▶ **Aim of the task**: Nothing but the lines from the one containing "Click the Aufgerufene URL label" through the one containing "Task: Click the open folder icon in toolbar", both included, should be given again, each exactly as written below.

▶ **Extracted entries**:
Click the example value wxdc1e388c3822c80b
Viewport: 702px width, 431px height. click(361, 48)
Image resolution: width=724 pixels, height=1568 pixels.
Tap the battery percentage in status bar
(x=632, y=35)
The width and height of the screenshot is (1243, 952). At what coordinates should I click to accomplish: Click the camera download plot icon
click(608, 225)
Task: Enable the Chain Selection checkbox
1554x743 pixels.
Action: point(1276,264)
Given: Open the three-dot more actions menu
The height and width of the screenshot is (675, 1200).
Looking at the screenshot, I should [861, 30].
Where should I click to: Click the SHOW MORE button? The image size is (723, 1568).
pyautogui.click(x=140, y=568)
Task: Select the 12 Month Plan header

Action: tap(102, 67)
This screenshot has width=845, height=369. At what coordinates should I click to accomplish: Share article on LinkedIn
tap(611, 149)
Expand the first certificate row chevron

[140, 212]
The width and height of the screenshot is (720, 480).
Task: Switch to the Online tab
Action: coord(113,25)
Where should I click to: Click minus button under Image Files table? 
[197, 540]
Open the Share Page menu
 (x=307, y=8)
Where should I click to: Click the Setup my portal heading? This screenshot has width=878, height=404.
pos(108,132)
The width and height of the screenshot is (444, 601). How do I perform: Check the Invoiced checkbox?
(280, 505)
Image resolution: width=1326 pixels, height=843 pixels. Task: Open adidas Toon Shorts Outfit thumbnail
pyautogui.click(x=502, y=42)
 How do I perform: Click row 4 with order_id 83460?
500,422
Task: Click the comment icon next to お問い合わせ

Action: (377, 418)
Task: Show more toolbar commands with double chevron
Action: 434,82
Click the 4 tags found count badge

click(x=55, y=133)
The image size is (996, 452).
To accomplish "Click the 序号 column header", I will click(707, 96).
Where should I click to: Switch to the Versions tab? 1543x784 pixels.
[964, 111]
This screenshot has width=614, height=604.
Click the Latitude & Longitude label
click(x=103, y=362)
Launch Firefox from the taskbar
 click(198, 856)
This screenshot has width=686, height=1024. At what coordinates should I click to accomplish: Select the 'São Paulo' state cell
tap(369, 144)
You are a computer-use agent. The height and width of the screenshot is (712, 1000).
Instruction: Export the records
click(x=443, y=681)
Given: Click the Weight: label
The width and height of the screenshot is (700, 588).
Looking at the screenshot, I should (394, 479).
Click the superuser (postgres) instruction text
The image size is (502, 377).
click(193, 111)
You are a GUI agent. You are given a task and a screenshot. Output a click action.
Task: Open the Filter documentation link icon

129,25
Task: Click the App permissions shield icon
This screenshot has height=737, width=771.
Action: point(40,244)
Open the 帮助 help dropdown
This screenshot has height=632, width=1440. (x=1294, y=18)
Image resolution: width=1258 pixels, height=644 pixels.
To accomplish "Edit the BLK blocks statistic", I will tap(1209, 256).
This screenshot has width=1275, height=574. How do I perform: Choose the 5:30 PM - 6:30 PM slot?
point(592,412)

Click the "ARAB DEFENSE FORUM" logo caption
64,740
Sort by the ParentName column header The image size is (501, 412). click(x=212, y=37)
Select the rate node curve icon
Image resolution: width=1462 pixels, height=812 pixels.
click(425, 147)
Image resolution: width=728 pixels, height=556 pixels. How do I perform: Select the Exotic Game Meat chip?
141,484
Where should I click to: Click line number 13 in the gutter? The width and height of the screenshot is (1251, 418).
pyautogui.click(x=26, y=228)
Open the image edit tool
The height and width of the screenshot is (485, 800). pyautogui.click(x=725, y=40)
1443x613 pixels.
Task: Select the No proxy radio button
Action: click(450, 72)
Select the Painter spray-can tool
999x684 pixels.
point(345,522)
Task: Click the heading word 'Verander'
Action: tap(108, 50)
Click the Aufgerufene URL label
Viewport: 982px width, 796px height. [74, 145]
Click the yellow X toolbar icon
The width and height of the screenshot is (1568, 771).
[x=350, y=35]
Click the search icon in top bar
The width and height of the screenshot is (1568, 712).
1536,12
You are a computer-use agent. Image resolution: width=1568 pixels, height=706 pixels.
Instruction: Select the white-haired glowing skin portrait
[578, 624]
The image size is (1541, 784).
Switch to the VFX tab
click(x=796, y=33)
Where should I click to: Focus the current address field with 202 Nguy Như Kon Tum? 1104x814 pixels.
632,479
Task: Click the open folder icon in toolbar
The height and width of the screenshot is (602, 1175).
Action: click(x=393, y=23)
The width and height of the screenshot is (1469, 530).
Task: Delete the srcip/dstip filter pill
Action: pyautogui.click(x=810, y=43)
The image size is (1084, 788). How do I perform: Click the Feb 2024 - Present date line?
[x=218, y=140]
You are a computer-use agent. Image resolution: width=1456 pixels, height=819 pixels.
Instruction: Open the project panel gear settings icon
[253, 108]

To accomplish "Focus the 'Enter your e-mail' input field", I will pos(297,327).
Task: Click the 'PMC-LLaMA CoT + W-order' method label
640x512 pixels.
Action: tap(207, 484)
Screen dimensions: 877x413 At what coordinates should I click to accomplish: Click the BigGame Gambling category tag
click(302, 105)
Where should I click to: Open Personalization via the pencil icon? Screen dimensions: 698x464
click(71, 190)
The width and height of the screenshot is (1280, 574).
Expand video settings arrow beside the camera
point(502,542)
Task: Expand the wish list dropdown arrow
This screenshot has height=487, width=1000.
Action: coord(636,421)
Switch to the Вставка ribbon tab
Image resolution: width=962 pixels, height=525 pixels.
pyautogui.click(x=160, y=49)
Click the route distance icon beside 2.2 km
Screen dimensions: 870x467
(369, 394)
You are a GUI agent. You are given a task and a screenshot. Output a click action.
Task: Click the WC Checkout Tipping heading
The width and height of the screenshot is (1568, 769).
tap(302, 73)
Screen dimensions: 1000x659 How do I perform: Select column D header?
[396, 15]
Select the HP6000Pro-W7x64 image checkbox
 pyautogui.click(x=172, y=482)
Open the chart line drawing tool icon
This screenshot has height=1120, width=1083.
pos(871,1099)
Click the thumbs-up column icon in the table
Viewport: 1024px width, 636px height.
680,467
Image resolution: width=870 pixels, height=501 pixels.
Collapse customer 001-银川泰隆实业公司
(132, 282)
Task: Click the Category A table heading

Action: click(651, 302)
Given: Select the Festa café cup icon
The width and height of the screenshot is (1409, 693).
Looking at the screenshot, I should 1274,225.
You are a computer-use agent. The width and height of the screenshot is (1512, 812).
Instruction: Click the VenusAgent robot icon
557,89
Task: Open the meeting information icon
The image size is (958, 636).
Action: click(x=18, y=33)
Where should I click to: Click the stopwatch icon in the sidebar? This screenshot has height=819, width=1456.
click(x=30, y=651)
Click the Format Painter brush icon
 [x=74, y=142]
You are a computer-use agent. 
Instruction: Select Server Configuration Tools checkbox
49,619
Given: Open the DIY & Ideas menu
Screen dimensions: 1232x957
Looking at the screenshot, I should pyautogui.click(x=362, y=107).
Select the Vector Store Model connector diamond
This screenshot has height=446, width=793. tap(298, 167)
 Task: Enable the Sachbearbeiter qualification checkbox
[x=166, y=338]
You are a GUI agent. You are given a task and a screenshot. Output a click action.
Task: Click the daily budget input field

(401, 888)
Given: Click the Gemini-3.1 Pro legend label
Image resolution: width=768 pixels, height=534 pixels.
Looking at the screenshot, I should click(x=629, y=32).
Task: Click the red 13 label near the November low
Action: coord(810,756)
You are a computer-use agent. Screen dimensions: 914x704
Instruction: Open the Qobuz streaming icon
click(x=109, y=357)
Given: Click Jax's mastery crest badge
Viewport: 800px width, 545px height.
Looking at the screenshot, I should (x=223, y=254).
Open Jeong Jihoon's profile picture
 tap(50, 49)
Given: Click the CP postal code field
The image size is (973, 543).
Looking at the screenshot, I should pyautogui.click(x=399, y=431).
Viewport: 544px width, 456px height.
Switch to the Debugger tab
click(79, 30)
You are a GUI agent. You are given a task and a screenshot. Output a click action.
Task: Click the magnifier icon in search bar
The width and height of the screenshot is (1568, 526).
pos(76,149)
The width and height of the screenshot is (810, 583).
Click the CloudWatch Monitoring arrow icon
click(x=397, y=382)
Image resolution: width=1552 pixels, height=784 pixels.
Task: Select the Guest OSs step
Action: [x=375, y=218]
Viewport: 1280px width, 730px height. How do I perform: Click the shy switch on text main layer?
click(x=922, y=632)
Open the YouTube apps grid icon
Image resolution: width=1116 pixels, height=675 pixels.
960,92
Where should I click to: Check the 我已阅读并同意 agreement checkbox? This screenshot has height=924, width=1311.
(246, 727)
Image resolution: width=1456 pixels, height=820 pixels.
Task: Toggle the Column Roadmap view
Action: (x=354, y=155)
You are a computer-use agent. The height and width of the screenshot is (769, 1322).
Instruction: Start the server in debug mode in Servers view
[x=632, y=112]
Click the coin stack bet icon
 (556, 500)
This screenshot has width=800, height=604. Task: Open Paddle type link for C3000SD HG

▶ **Answer for the task**:
Click the Aufgerufene URL label
Viewport: 982px width, 796px height. [74, 145]
Click the yellow X toolbar icon
The width and height of the screenshot is (1568, 771).
[x=350, y=35]
Click the search icon in top bar
The width and height of the screenshot is (1568, 712).
1536,12
You are a computer-use agent. Image resolution: width=1568 pixels, height=706 pixels.
Instruction: Select the white-haired glowing skin portrait
[578, 624]
The image size is (1541, 784).
Switch to the VFX tab
click(x=796, y=33)
Where should I click to: Focus the current address field with 202 Nguy Như Kon Tum? 1104x814 pixels.
632,479
Task: Click the open folder icon in toolbar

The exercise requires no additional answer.